ROHINGYA GENOCIDE, ongoing ethnic-cleansing campaign against the Rohingya people by the military government of Myanmar.
The Rohingya are a Muslim ethnic minority in the Rakhine State of northwest Myanmar. The region, previously known as Arakan, is separated from the rest of Myanmar by the Arakan Mountains and populated primarily by the Rakhine people, Buddhists who have historically pushed for independence from Myanmar.
While the Rohingya claim to trace their history in the region back to the eighth century, they are often described within Myanmar as illegal immigrants from Bangladesh. After Myanmar’s government was overthrown by the military in 1962, the junta adopted nationalist, anti-immigrant policies, and the motto of Myanmar’s immigration ministry became “The Earth will not swallow a race to extinction, but another race will.” In 1982 the government passed a law defining citizenship based on membership in one of 135 nationally recognized ethnic groups said to have lived in Myanmar since before the British invasion of 1823. This new law effectively rendered the Rohingya stateless. Their lives became increasingly regulated under an apartheid system that restricted their movement, work rights, education, and access to social services and humanitarian aid, as well as sanctioned the seizing of land and property, arbitrary arrests, state violence, and torture. Among the Rakhine majority anti-Muslim rhetoric and fears of ethnic replacement became widespread. Anti-Muslim organizations and civilian militia groups proliferated, and local governments spoke openly about expelling Muslims. Over decades of persecution many thousands of Rohingya have fled to Bangladesh, where they also lack legal protection and suffer intolerable conditions in refugee camps. Many have also been turned away or forced to return to Myanmar.
In June 2012, following the murder of a Rakhine woman by three Muslim men, the Rakhine State riots erupted. A state of emergency was declared in response to escalating vigilante attacks, and 140,000 Rohingya were displaced in the conflict.
In October 2016 members of the Rohingya insurgency group the Arakan Rohingya Salvation Army (ARSA) attacked several border-police posts with knives and slingshots and looted weapons and ammunition.
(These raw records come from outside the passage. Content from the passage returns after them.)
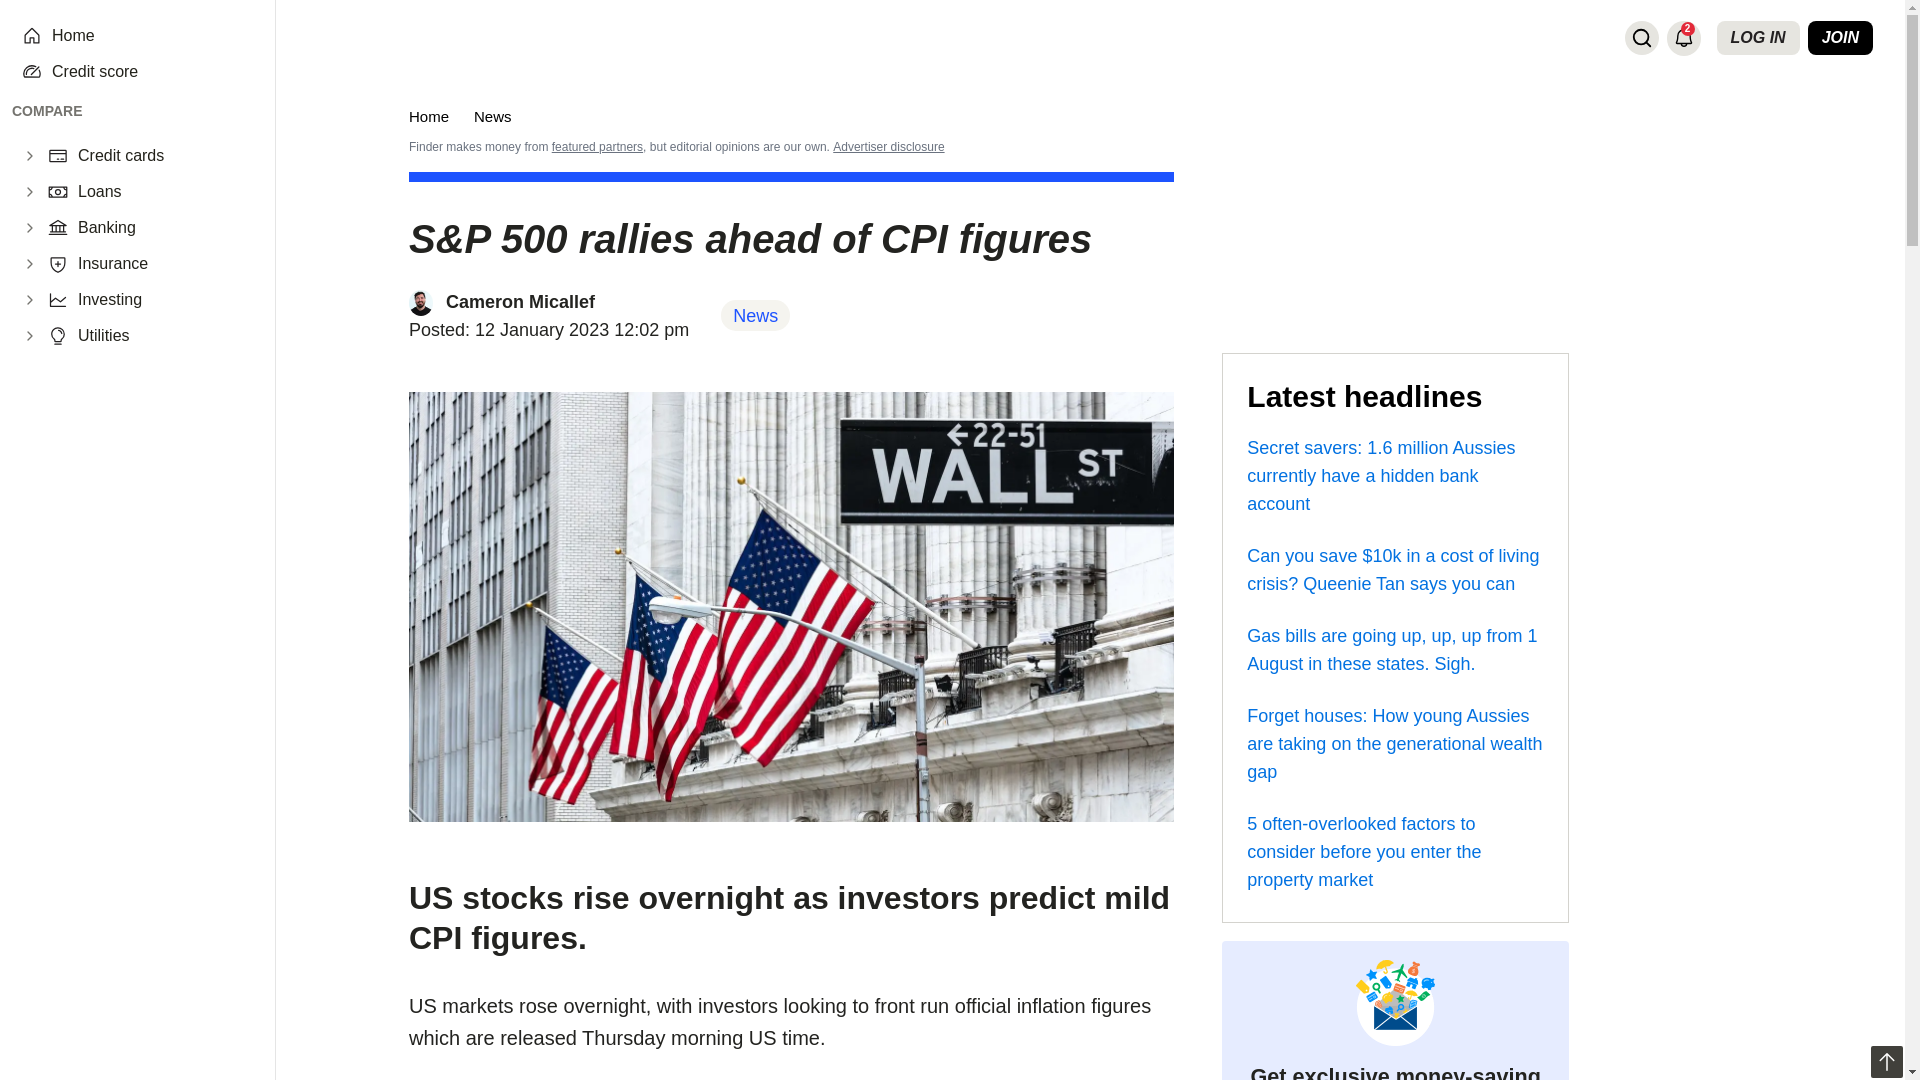 The height and width of the screenshot is (1080, 1920). What do you see at coordinates (151, 72) in the screenshot?
I see `Credit score` at bounding box center [151, 72].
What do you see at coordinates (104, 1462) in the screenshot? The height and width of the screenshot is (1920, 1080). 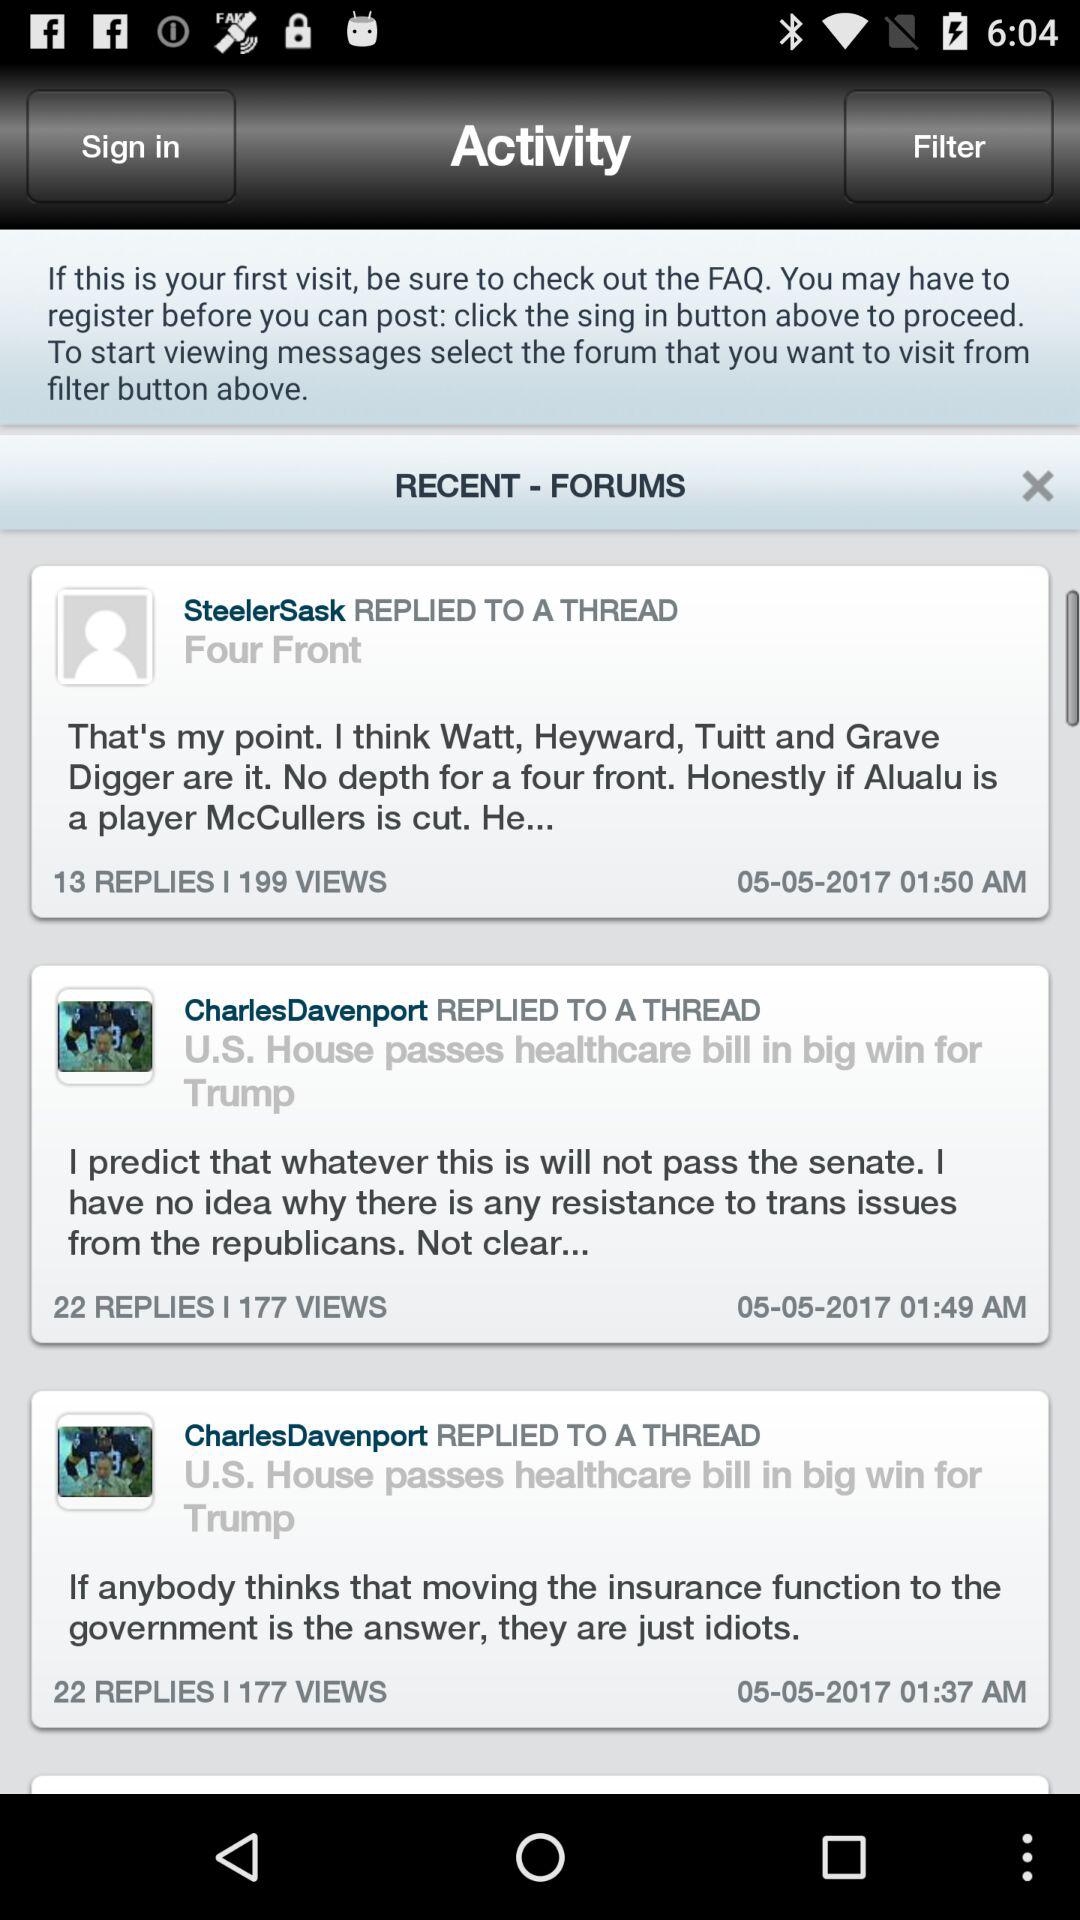 I see `profile photo` at bounding box center [104, 1462].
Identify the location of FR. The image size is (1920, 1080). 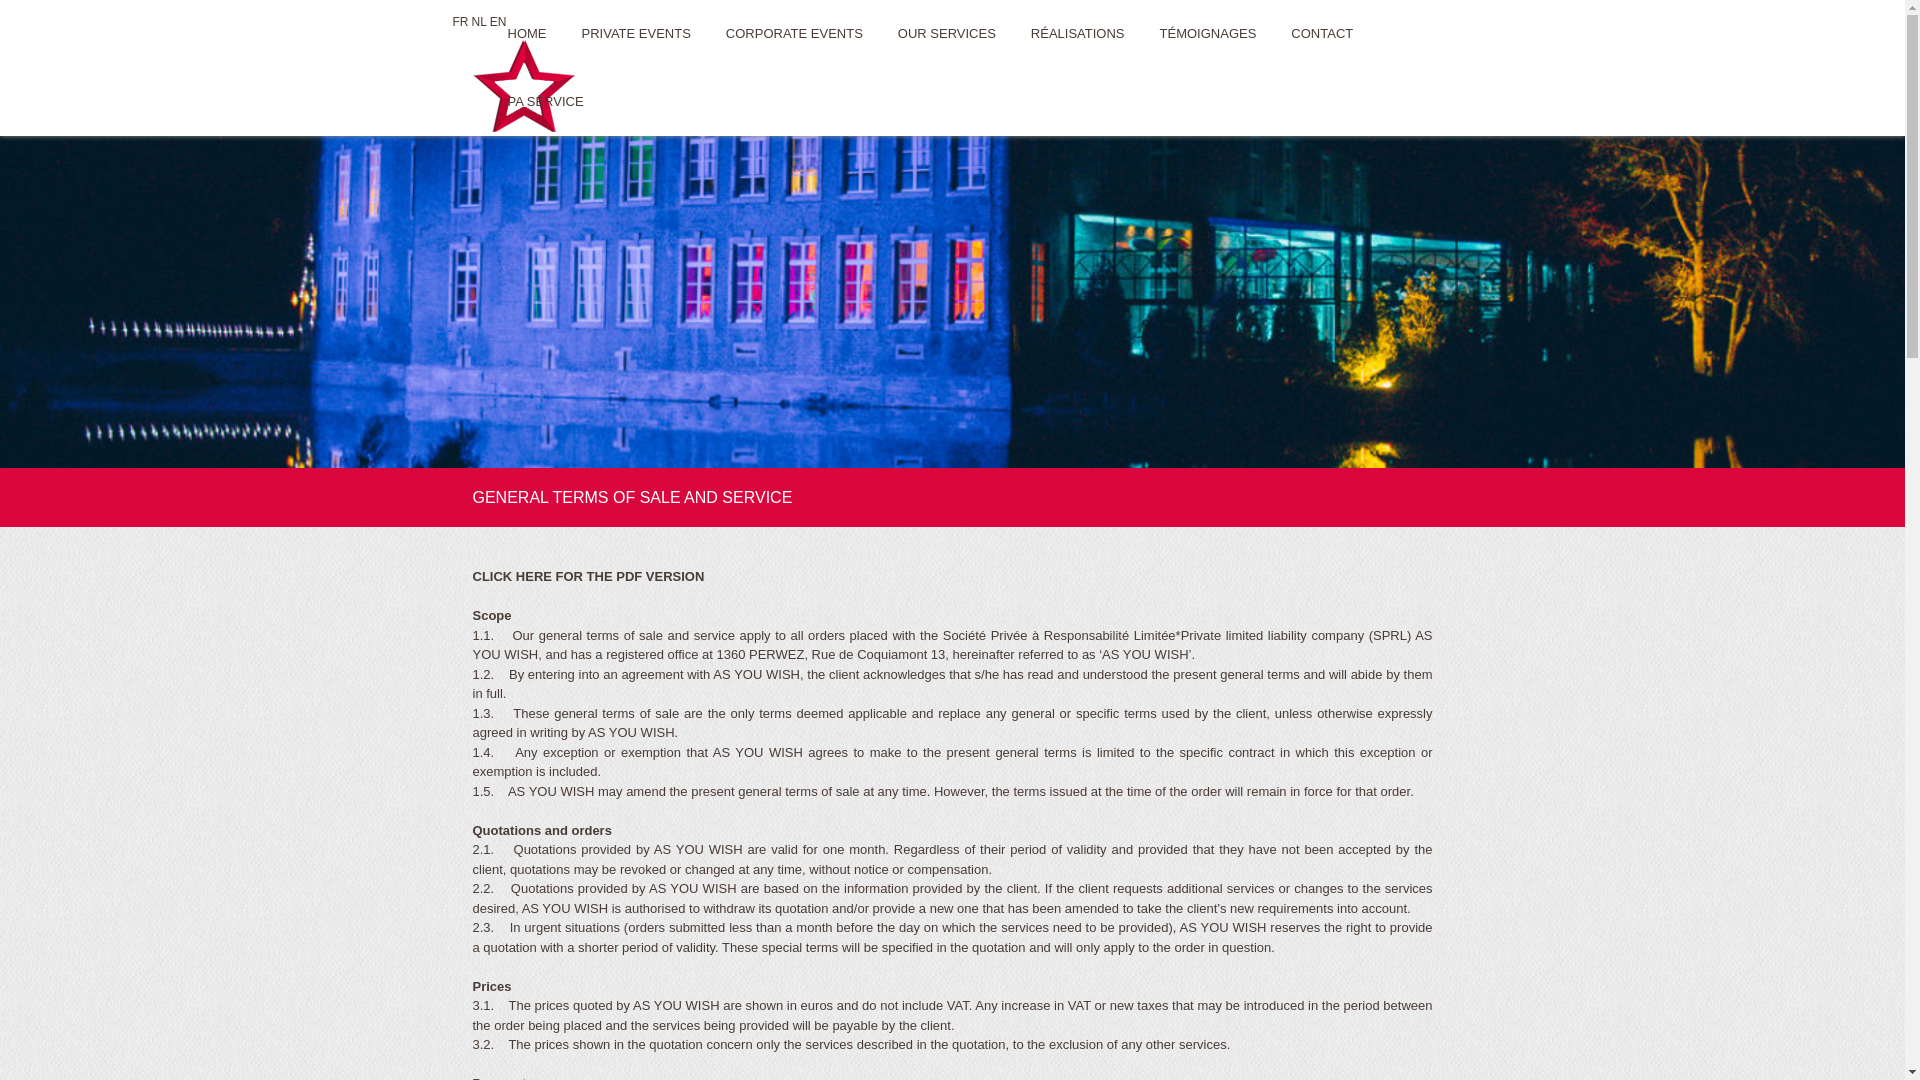
(460, 22).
The Myanmar military retaliated by declaring a “clearance operation” that entailed widespread murder, rape, and arson. This campaign included a coordinated anti-Muslim propaganda effort carried out mainly on Facebook.
These attacks escalated dramatically in August 2017 after ARSA attacked a military base. UN reports describe Myanmar military forces, border guards, and vigilante groups committing mass executions, firing into fleeing crowds, perpetrating systemic rape and sexual violence, murdering children, destroying food sources, conducting mass arrests, and burning nearly four hundred villages to the ground. The UN High Commissioner for Human Rights called the attacks a “textbook example of ethnic cleansing.”
Nearly half of the Rohingya population, over 740,000 people, were forced to flee. The death toll is estimated at ten thousand people but the exact number remains unknown. Myanmar has refused to allow media and human-rights groups into the region, including the International Court of Justice and the International Criminal Court, both of which opened investigations into human-rights abuses and genocide. Two Reuters journalists were imprisoned from December 2017 to May 2019 for covering the story.
Aung San Suu Kyi, the democratically elected leader of Myanmar at the time, who won a Nobel Peace Prize while under military house arrest in 1991 for her efforts to bring democracy to the country, was internationally criticized for defending the military’s actions. She negotiated the return of some refugees from Bangladesh in 2018 but was ousted in February 2021 by a military coup, leaving the status of the Rohingya both inside and outside Myanmar uncertain.
There are 1.6 million Rohingya refugees across Southeast Asia, primarily in Bangladesh, India, Thailand, and Malaysia. Nearly a million of them live in Bangladesh, most in the Kutupalong refugee camp, the world’s largest. Most have no path to legal status in any country and face overcrowding, a severe lack of resources, and mistreatment from authorities.
An estimated six hundred thousand Rohingya still live in Rakhine under military rule; 140,000 are internally displaced and confined to closed camps.
The ongoing civil war in Myanmar has left the Rohingya caught in the middle between Myanmar’s military and the Arakan Army, a Rakhine State independence group. Military blockades, communication shutdowns, diversions of food and medical supplies, as well as armed conflict have disproportionately affected the Rohingya, who continue to lack resources, political protections, and freedom of movement.